- [Work to be completed]
Gather every line of the data below that contains the string "Find".

[Saved data entries]
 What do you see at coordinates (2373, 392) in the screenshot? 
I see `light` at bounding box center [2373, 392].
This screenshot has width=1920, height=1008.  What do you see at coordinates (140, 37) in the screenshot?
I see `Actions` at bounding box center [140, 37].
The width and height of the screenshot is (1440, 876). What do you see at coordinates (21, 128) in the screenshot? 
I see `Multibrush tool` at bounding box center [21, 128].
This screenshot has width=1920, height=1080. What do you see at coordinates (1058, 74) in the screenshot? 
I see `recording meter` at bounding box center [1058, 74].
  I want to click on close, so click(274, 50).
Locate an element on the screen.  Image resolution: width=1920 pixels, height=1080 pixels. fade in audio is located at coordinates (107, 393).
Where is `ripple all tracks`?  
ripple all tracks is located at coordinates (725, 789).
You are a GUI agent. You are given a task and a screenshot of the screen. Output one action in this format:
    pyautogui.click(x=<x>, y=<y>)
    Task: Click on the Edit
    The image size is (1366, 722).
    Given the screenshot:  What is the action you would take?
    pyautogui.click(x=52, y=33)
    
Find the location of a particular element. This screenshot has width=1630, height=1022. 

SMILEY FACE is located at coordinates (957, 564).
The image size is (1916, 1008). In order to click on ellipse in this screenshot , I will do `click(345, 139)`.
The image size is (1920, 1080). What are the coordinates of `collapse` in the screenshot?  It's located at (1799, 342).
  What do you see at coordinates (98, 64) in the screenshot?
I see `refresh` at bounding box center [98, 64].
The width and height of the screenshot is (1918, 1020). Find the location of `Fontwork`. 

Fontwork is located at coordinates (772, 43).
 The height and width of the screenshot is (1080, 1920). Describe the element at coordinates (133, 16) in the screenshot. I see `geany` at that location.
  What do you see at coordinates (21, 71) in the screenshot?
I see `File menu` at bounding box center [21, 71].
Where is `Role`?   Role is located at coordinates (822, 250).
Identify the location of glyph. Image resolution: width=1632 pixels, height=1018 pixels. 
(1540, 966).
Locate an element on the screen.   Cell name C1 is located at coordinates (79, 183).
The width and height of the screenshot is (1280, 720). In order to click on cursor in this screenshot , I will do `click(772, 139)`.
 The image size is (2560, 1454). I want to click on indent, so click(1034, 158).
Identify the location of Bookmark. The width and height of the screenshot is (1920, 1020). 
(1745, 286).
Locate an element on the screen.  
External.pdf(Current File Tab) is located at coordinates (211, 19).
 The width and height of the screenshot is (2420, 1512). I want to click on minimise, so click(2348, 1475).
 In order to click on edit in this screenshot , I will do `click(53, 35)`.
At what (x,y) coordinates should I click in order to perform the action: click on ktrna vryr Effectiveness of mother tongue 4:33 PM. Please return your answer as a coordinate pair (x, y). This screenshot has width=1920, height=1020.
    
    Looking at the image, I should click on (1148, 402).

- [Response to the exercise]
Find the location of a particular element. This screenshot has width=1630, height=1022. 
The width and height of the screenshot is (1918, 1020). Find the location of `Fontwork`. 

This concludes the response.